By Everett Brazil, III

The Newkirk Herald Journal

NEWKIRK — Kansas native Brandon Curry has a passion for agriculture, a love he has had his entire life. Now, he is bringing that love to Kay County, as he is serving as an intern for the Kay County OSU Cooperative Extension office for the summer.

The OSU student began his role Monday, May 24. He is already enjoying the role after only a week and a half.

“So far, I definitely think the people have been helping me a lot, and I’m hoping to get to work with everyone,” he said.

Curry hails from Wellington, Kan., where his father, Buddy Curry, serves as a college professor, and also serves as CTE department chair and agriculture program coordinator and instructor at Cowley College, Wellington.
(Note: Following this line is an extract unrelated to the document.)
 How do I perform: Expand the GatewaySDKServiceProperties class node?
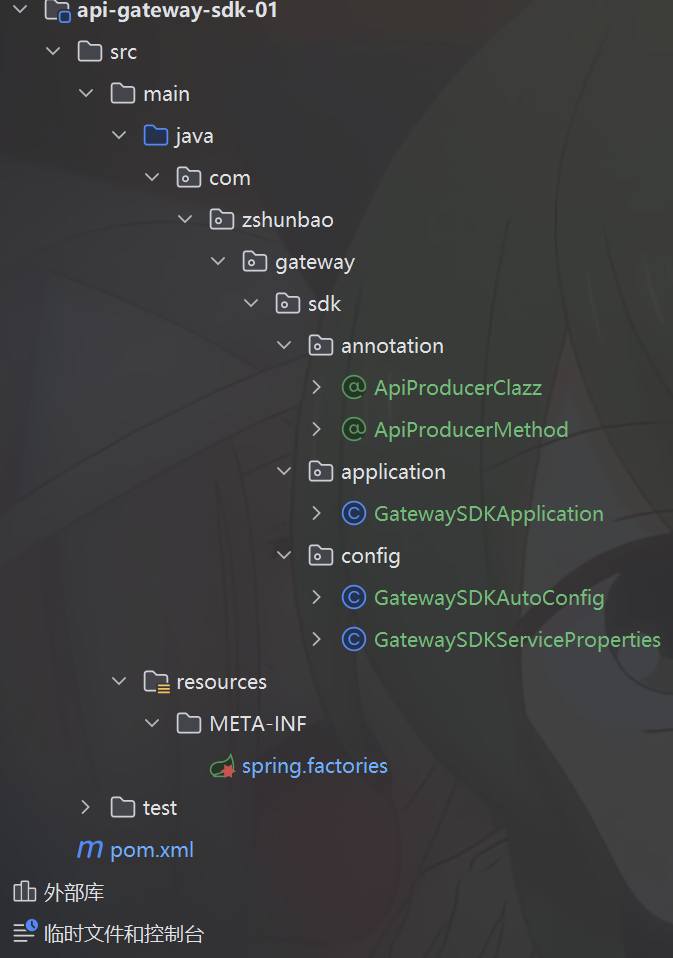coord(317,640)
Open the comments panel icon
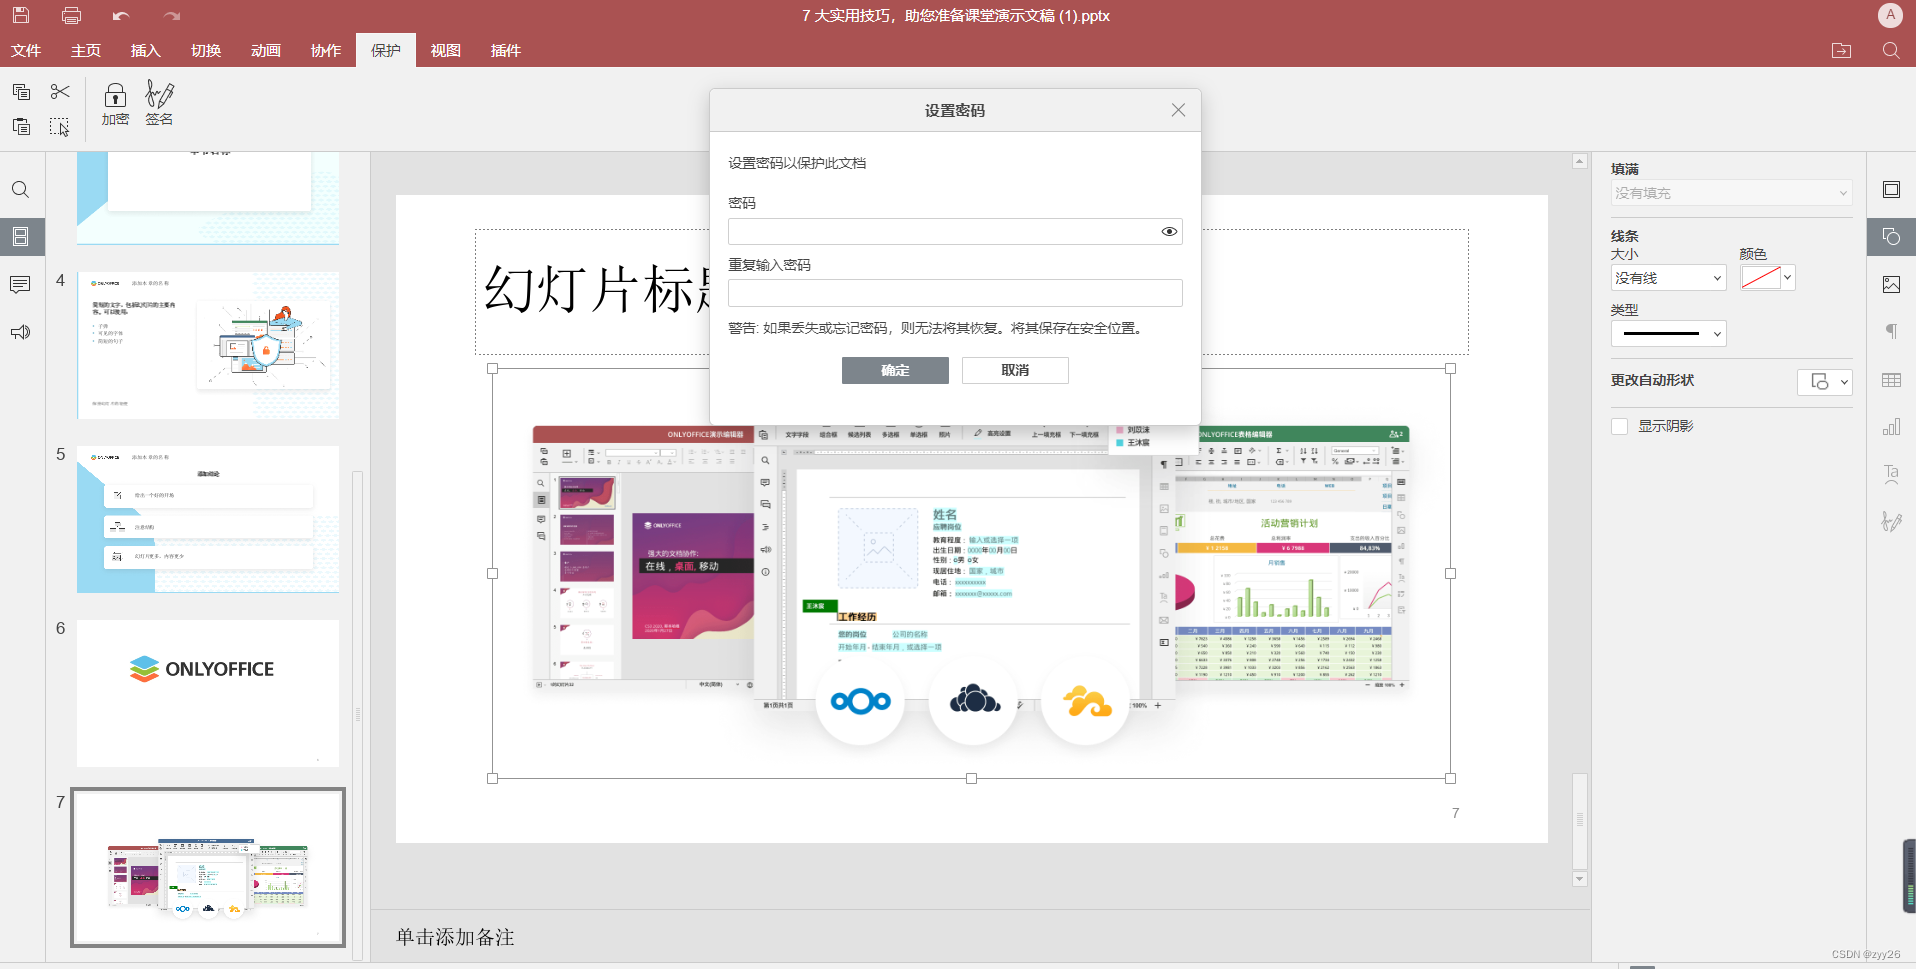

Curry was immersed in agriculture from a young age due to his father’s influence, as well as the 4-H program. That influence led him to pursue a degree in agriculture.
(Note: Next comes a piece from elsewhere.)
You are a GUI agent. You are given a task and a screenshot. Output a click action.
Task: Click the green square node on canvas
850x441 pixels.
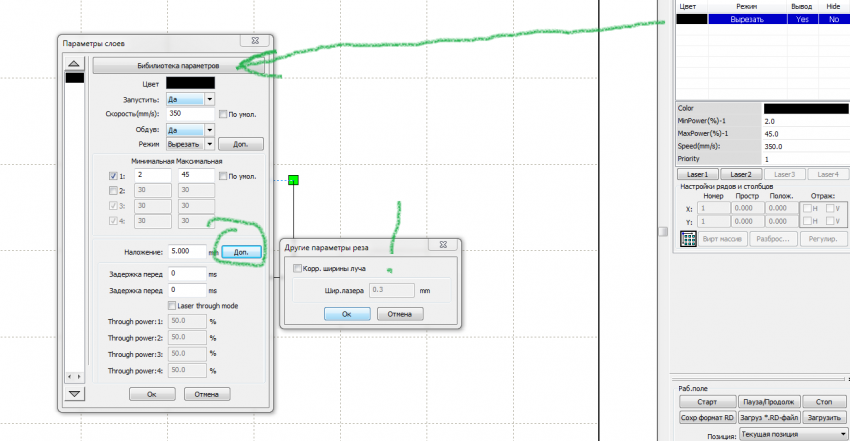(x=293, y=180)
“We did a little farming and ranching, and I’ve shown animals all my life,” he said. “I enjoy the variety agriculture provides, and with an ag degree, there are opportunities outside agriculture.”

He started his career at Midland Marketing Cooperative, Hays, Kan., pursuing a double-major in animal science and business at OSU. He sees many future opportunities inside and outside of agriculture with the double major.
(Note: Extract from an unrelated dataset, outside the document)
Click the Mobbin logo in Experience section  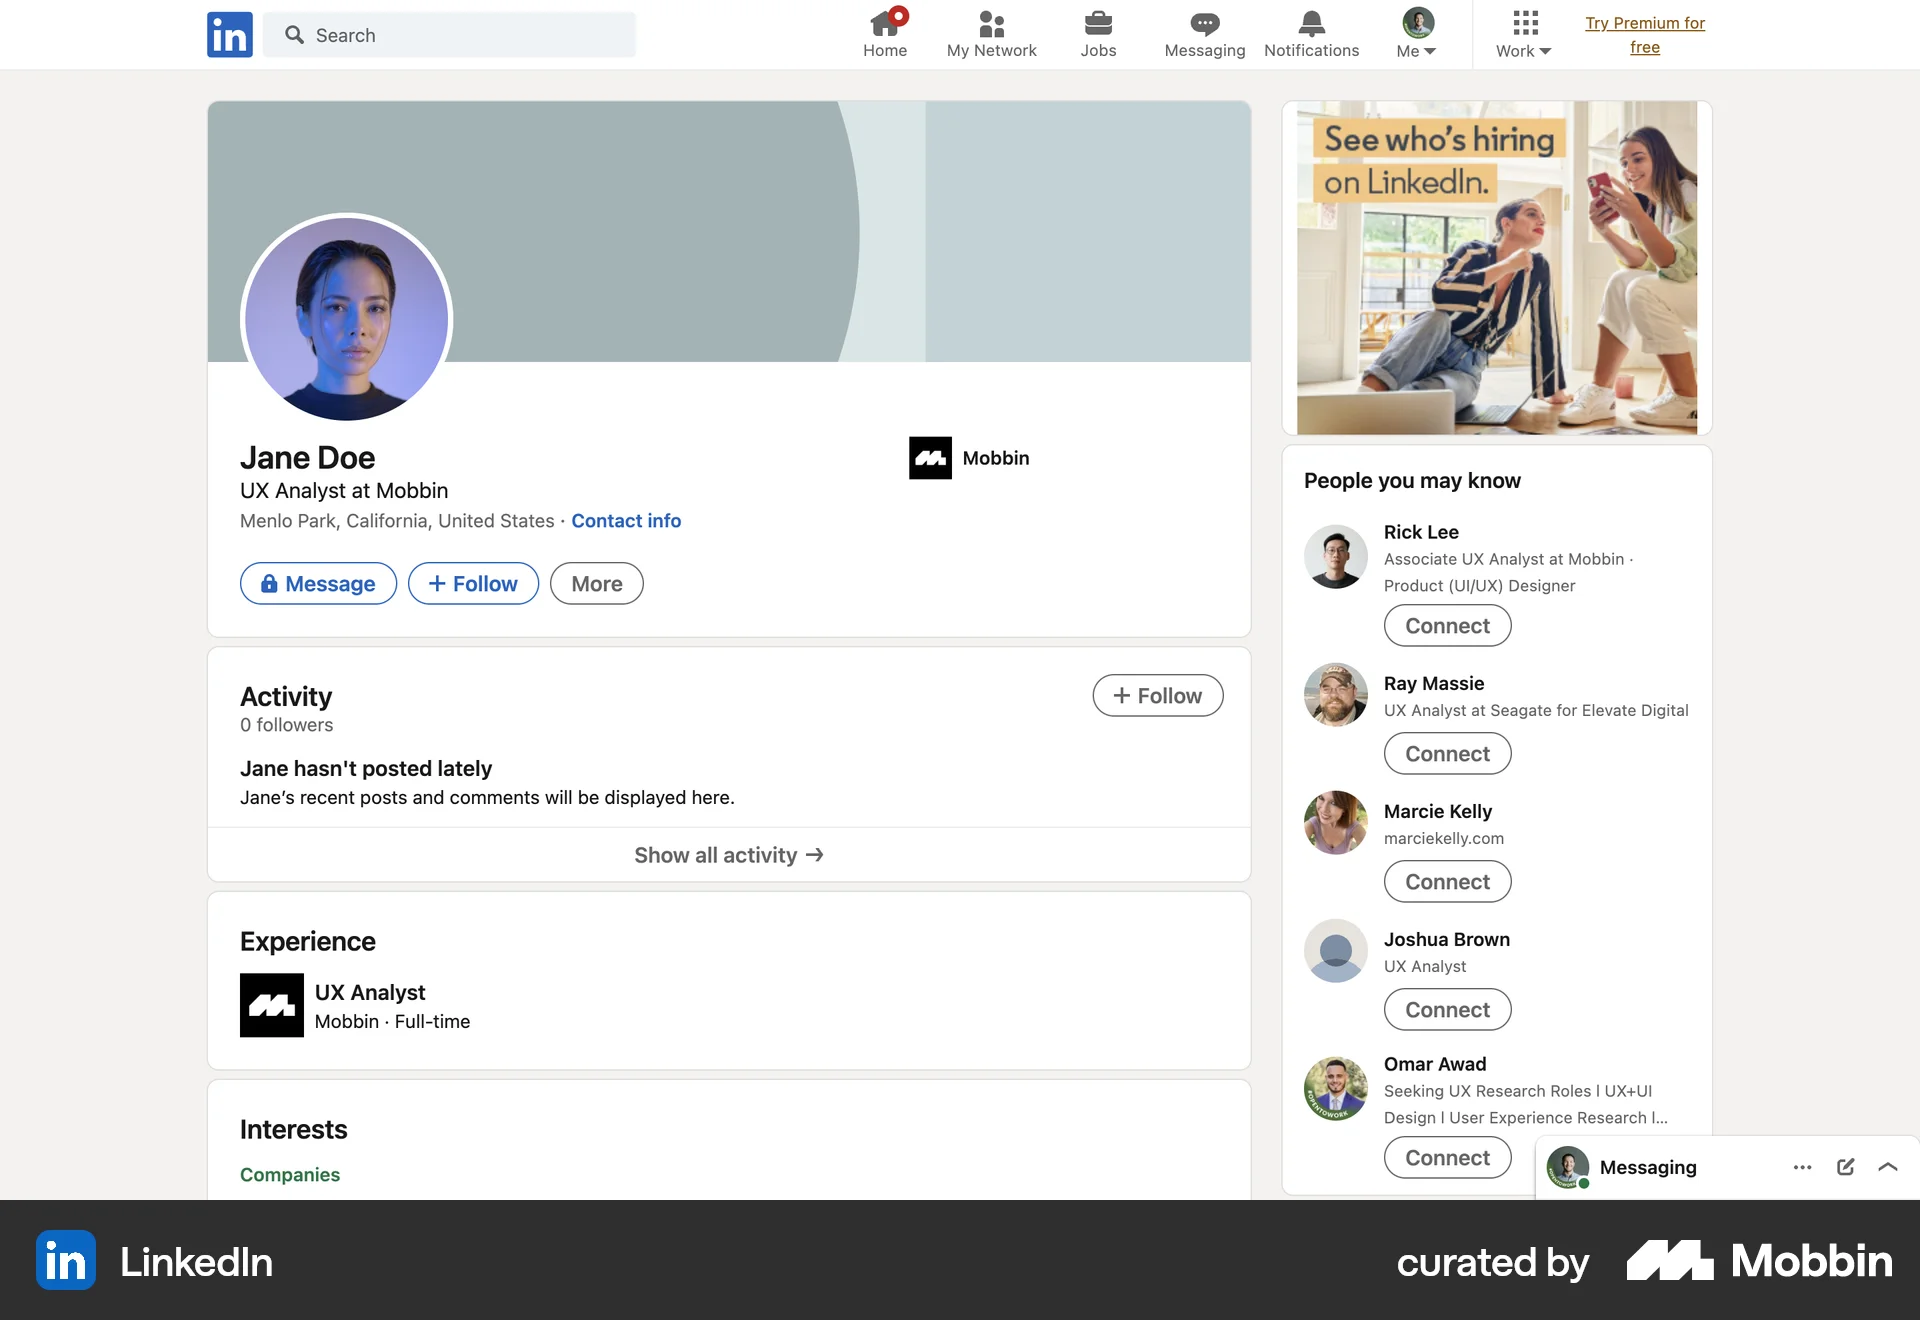[271, 1005]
“The reason I’m a double-major is, I can go into banking or marketing, or managing any type of facility,” he said.

He explored an Extension path on the advice of OSU youth livestock specialist Rusty Gosz, who also happens to know his father,” he said.

“I’ve always been told I should go into Extension (by my professors),” he said.

So far, Curry has stayed busy at the Kay County Extension office. He helped Kay County 4-H Educator Liz Nicholson with the 4-H Food Showdown in Blackwell Friday evening, and attended a bird feeder program at Pioneer Technology Center. He also helped Kay County Agriculture Educator Shannon Mallory with pest problems in trees in Kildare.

He is also looking forward with new program ideas.

“I’m creating a meat judging program for the county to see if the kids are interested in meat judging,” he said. “If you want to learn more about meat judging, I’ll elaborate on it,” he said.

Kay County Extension leaders are thrilled to have him as part of their program this summer.

Curry indicated that his goal is to serve in the Extension service, but even business or marketing could be career goals. Whatever path he chooses, it’s all driven by a love of agriculture.

“Agriculture is always growing and testing the limits of technology. We’re producing more yields per acre, just based on technology,” he said. “It is always changing and growing. We have to feed the world somehow.”